Thank you, Raphaël. It's a bit difficult these days to make a very accurate forecast given the uncertainties around the pandemic and lockdowns, but we expect overall H2 revenue to be broadly in line in terms of organic change with H1 this year. Of course, there are some regions and categories that offer much more potential and that are actually on a better trend than that. You saw for example, the performance of CIS, Asia Pacific, Latin America in Q3, but some other end user segments like workplace and sports are likely to remain subdued in Q4 and into H1 next year. We are very confident that we have a solid pipeline of cost reduction towards Q4 and also into next year, as I alluded to just before. And we have decided that's been noticed, I know to maintain unchanged our guidance for year-end. It is obviously a cautious approach, and we feel it is necessary, given the uncertainties, especially in Europe around the evolution of the pandemic and the measures that government will take to contain that pandemic. So we expect adjusted EBITDA margin broadly in line with 2019 level. Let me, of course, tell you that with this guidance or target, there are more upside to it than there is downside, but we wanted to take into account the fact that the environment in Europe is rather deteriorating over the past few weeks. Our leverage will be within and probably well within 3.3x at year-end, as you saw with the results we reported at the end of September. So our midterm objectives are, of course, confirmed, even if we know the environment is going to be -- to remain volatile, the results we are demonstrating month after month and quarter-after-quarter, I think, show the resilience of our business model, and we are determined to reach these midterm targets. Maybe GDP will not grow as strongly as we thought initially, but that will be offset by work on cost reduction, cost structure and aggressive targeting to gain share in the segments that are growing as well. So we are very confident in what the company is demonstrating this year. And we are very confident that we are on the right path to deliver these strategic goals, both in terms of growth, EBITDA margin and of course, keeping financial structure on the cautious side with a leverage between 1.6 and 2.6x EBITDA at each year-end. So with these comments, I'd like to now hand over to you and your -- we'll be pleased to take your questions, Raphaël and I, and to answer that.
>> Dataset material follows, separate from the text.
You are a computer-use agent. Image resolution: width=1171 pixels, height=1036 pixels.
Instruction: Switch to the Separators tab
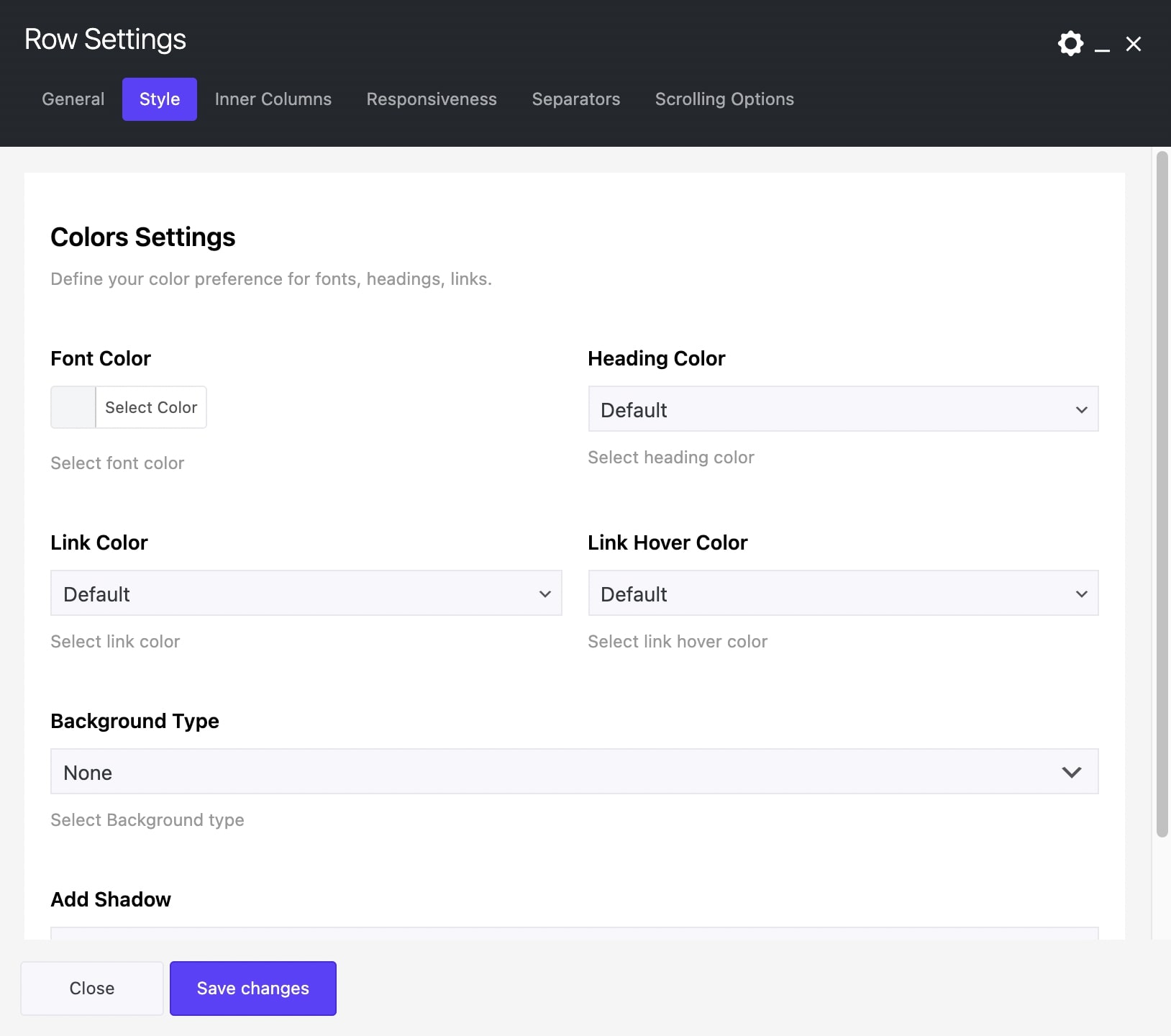click(x=576, y=99)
[Operator Instructions] Our first question comes from the line of Charles-Louis Scotti from Kepler.
Charles-Louis Scotti, Kepler Cheuvreux. I've got a few questions. The first one on your guidance. Your guidance implies a sequential deterioration of organic sales growth for Q4, something like minus 16% year-on-year and an EBITDA drop of 48%. Have you included -- have you already integrated the potential introduction of lockdowns in your outlook for the rest of the year? Or is it an incremental negative yield? In terms of the structural action, as well, EUR 35 million over the first 9 months, how much is already on back for next year 2021? And the same question for raw materials tailwind. Third question, on free cash flow. I guess most of the deleveraging was free cash flow in Q3, this means a free cash flow of around EUR 70 million at end of September. Should we expect the same level at the end of the year or free cash flow can be positive in Q4? And finally, with raw material prices declining, should we expect a negative sales pricing for 2021?
So I'll take the first question on the guidance. I mean, you noted, obviously, that the guidance, when you do the math, seems on the cautious side. And the answer is yes, we have integrated in that guidance, a potential effect of further lockdowns. So this -- with this guidance, there is no additional negative impact that you would have to integrate if there are further lockdowns that are implemented. We believe that this is the cautious and very strict view given the way the pandemic has evolved in the recent week in -- especially in Europe and the measures that governments are taking one after the other to contain the pandemic. So that's why I mentioned on the call earlier that there is more upside than downside, certainly. And I think this is -- this was the spirit of this guidance.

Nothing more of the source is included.